According to the latest Zhaopin survey, state-owned enterprises are the places most students want to work, while only 17.4% want to work in private companies.
In the next few weeks, the Chinese labor market will see a record number of graduates of 10.8 million. Finding employment opportunities for graduate students is a headache for the Chinese government, which is struggling to deal with outbreaks of the disease.
The outlook for this sector is considered quite bleak. Some universities in China are even urging final-year students to postpone their graduation. The students told Caixin news agency that they have not been approved by the university to defend their thesis unless they find a job. Meanwhile, some students have opted for self-employment in order to earn a diploma. According to online recruitment website Zhaopin, as of April, less than a quarter of Chinese graduates had received job offers.

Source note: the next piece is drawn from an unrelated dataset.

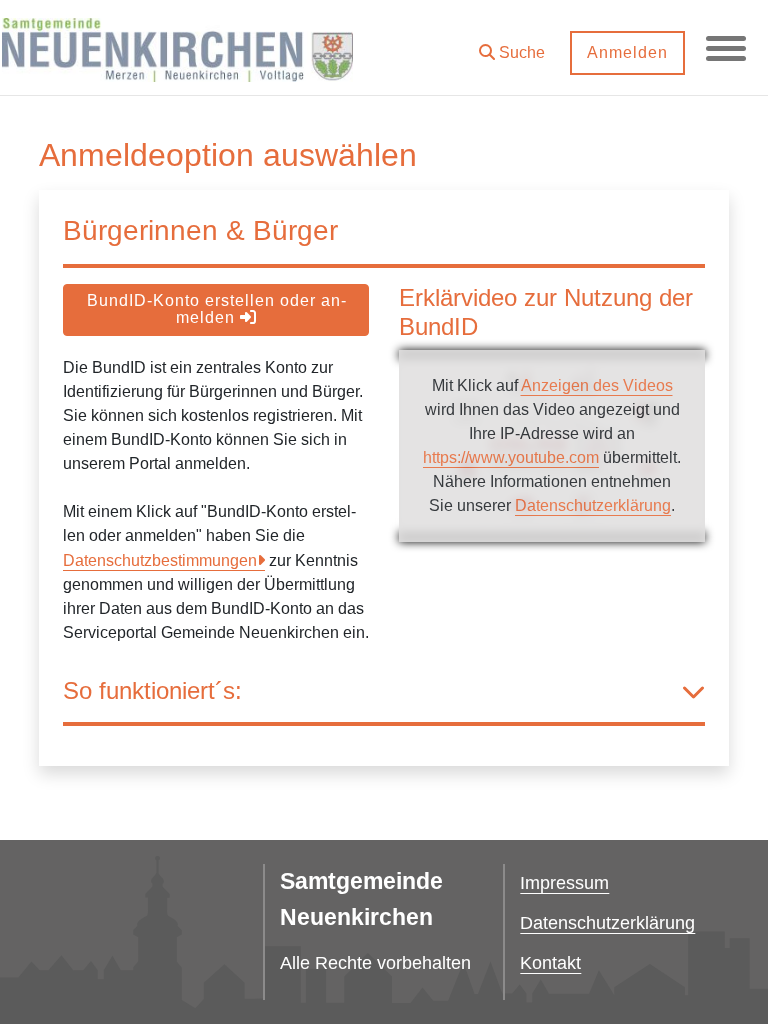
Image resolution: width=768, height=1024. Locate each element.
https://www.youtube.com (511, 457)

According to Bloomberg, state-funded universities are struggling. In May, China’s urban student unemployment rate hit a record high of 18.4%. Estimates from Bank of America Merrill Lynch show that, by July, the peak of graduation season, that number could be as high as 23%. Therefore, Chinese universities are trying to defuse the situation. In general, the blockades aimed at controlling the pandemic also put a lot of pressure on the youth unemployment rate.
In China, more and more students want to work in government agencies after graduating from school. According to the latest Zhaopin survey, state-owned enterprises are the places most students want to work, while only 17.4% want to work in private companies.
According to experts, the employment outlook in China is even worse than when the Covid-19 epidemic broke out in early 2020. According to China’s National Bureau of Statistics, the urban unemployment rate has increased by 0, 3 percentage points to 6.1% in April, the highest level since March 2020. In the first three months of this year, more than 60% of Chinese graduates said they were facing stiff competition. According to Zhaopin’s survey, about 55% decreased their expectations of their employment.
In the past, high-paying industries – such as technology and education – were often favored by good students. These sectors also employ tens of millions of young people, despite criticism for a toxic work culture and discrimination against older job seekers. Now, many young Chinese are flocking to state jobs, which are seen as more stable and with more benefits.
However, this is what makes it difficult for the Chinese government. Since the late 1990s, state-owned enterprises have cut back on recruitment, as the number of urban workers halved to around 55 million. In addition, government jobs are also highly desired, but the number of new hires remains stable at about 170,000 people per year.
Over the past decade, the private sector has been China’s largest employer, with about 150 million urban workers. Cities in the mainland have more than 110 million people self-employed, this is the group working with part-time contracts, odd jobs and in the sharing economy. A few make money by becoming influencers on social networking platforms.
In a clear sign of how difficult it is for workers to find jobs in the city, Yunnan province recently offered new university graduates an annual stipend of 50,000 yuan. (7,464)/person to return to work in the villages. This allowance is not small, when the above figure is equivalent to 5 months of starting salary for graduates of elite schools such as Tsinghua University.
The average monthly salary in China in 38 major cities was 10,014 yuan ($1,502) in the first quarter of 2022, down 1% year-on-year and up 10.5% year-on-year in 2020. According to Zhaopin , the average monthly salary for bachelor’s degree holders rose 1.8% year-on-year to 12,033 yuan.
Two years ago, China’s job market recovered quickly when the pandemic was brought under control. At that time, the impact of the epidemic on the economy was still not too great because only the small area around Wuhan was affected. Within 3 months, people’s lives were back to normal.
The current job market has not recovered so positively. The tightening of regulations on the technology sector has made young people afraid to apply for jobs to these businesses, even though they have internet knowledge. Shanghai and Beijing, where 18 of the 20 universities have students with the highest starting salaries in the country, have been in lockdown since April.
Meanwhile, the university enrollment rate in the past 10 years has “produced” a large labor force, overloading the economy. HSBC estimates that recent graduates in China now account for more than half of the new labor supply, with literature and arts one of the most popular majors.